PARIS: Une nouvelle étape du marathon budgétaire s'ouvre mardi à l'Assemblée: avec la suspension de la réforme des retraites et d'autres mesures explosives, le budget de la Sécurité sociale arrive dans l'hémicycle, où son adoption la semaine prochaine est on ne peut plus incertaine.
Les députés vont examiner le projet de loi de financement de la Sécurité sociale (PLFSS), sans avoir réussi à terminer l'examen du budget de l'Etat qui va reprendre mi-novembre.
Franchises médicales, durée des arrêts de travail, cotisation sur les tickets-restaurants... Les discussions sur le PLFSS s'annoncent inflammables, la gauche dénonçant "un musée des horreurs".
Le gouvernement a prévu des économies massives pour réduire le déficit de la Sécu à 17,5 milliards en 2026, contre 23 cette année.
Mais le texte sera sans aucun doute remanié. Le Premier ministre Sébastien Lecornu a lui-même déclaré vendredi être prêt à renoncer au gel des pensions de retraite et minimas sociaux, l'une des mesures les plus contestées.
Une nouvelle concession, après avoir fait inscrire la suspension de la réforme des retraites dans le texte, l'une des conditions du Parti socialiste pour ne pas censurer.
"En réalité c'est sur le PLFSS que le sort du gouvernement se joue dans les jours qui viennent", a déclaré à l'AFP le socialiste Jérôme Guedj.
Les débats débuteront vers 17H00 mardi et doivent durer jusqu'à dimanche soir.
La suspension de la réforme des retraites ne sera discutée qu'en fin d'examen - sauf si l'exécutif décide d'avancer cet article en priorité.
En commission, elle a été adoptée grâce aux voix du RN et des socialistes, et des abstentions, dont celle des députés Renaissance. Les Républicains et Horizons veulent au contraire supprimer l'article.
Mais des incertitudes planent sur l'épineuse question de son financement. Elle coûterait au moins 100 millions d'euros en 2026 et 1,4 milliard en 2027.
La commission a largement rejeté les propositions du gouvernement: une surtaxe sur les complémentaires santé dont beaucoup craignent qu'elle se répercute sur les assurés, et une sous-indexation des pensions de retraite par rapport à l'inflation.
- "Fortes incertitudes" -
Le PS propose une hausse de la CSG sur les revenus du capital. Telle qu'adoptée en commission, elle ferait entrer 2,7 milliards d'euros. Un mécanisme auquel Sébastien Lecornu a semblé ouvert.
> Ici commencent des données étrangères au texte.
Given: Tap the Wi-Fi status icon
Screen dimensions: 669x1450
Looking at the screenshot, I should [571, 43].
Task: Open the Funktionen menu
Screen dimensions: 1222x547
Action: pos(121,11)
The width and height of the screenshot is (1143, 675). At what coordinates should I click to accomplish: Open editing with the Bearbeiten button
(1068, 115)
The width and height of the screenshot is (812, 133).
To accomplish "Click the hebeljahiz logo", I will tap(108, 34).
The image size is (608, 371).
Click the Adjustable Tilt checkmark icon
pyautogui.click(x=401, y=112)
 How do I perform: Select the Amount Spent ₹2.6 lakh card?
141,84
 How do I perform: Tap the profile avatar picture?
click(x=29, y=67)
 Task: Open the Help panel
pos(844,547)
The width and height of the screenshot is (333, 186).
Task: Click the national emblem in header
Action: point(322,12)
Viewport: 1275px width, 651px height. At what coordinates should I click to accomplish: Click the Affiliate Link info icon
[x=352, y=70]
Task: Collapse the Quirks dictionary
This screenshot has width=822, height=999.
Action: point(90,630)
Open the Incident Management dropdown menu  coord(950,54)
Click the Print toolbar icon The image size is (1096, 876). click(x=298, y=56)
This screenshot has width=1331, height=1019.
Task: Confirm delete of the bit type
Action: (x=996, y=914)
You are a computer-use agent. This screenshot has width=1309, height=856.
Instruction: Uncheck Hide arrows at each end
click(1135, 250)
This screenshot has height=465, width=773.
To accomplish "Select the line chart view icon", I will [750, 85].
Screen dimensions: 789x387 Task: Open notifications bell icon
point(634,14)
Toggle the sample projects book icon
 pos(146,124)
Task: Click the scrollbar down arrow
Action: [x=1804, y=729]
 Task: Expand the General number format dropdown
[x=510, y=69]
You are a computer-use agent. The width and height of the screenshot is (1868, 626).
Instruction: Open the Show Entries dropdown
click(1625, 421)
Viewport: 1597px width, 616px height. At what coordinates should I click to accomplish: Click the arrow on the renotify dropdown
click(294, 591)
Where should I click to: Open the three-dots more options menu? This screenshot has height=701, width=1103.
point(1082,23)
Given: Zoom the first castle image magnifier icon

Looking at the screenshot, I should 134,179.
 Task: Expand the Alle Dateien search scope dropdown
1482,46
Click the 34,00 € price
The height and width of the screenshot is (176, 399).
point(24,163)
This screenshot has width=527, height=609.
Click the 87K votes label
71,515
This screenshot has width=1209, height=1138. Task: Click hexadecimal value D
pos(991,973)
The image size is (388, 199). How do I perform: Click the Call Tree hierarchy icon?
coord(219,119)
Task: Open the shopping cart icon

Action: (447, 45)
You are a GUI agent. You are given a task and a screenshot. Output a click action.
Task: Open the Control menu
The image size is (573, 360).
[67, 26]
"Je ne suis pas sûr qu'il y ait une majorité en séance là-dessus", relève à l'AFP le rapporteur général du texte, Thibault Bazin (LR), pointant que la mesure concerne aussi les plans d'épargne logement (PEL).
Elle représentera "quelques euros" sur ce type de placement, balaye M. Guedj.
Autre point chaud: le doublement des franchises médicales (reste à charge des patients sur des consultations et médicaments), qui rapporterait 2,3 milliards d'euros.
La mesure ne figure pas dans le texte et peut être prise par décret mais elle est vivement combattue à droite comme à gauche, alors qu'elle est l'une des clés prévues pour la réduction du déficit de la Sécu.
Selon M. Bazin, la copie sortie de commission équivaudrait à un déficit "entre 22 et 25 milliards", loin de l'objectif.
La Cour des comptes s'est inquiétée lundi que le redressement proposé par le gouvernement soit "exposé à de fortes incertitudes".
En fonction du débat parlementaire, "on pourrait même assister à un maintien, voire une augmentation du déficit", a alerté son président, Pierre Moscovici.
Il faut que le gouvernement arrive avec "de nouvelles propositions" pour "montrer que la maîtrise du déficit reste la priorité", souligne à l'AFP le président de la commission des Affaires sociales, Frédéric Valletoux (Horizons).
- Vote le 12 novembre -
Les députés devront en tout cas se hâter pour finir dimanche: près de 2.500 amendements ont été déposés (une partie sera irrecevable).
Un vote solennel est ensuite prévu le 12 novembre. Même si l'examen n'est pas terminé ce jour-là, le texte sera quoiqu'il arrive transmis au Sénat en raison des délais constitutionnels.
Si le vote a bien lieu, son adoption dépendra en grande partie des abstentions.
Celle des écologistes et des communistes, qui réclament notamment que les carrières longues soient comprises dans la suspension de la réforme des retraites via un amendement gouvernemental.
Celle du PS, qui a pour l'instant exclu de voter pour.
Et celle du RN, Marine Le Pen n'ayant pas exclu la possibilité d'une abstention - tout comme celle d'un vote contre.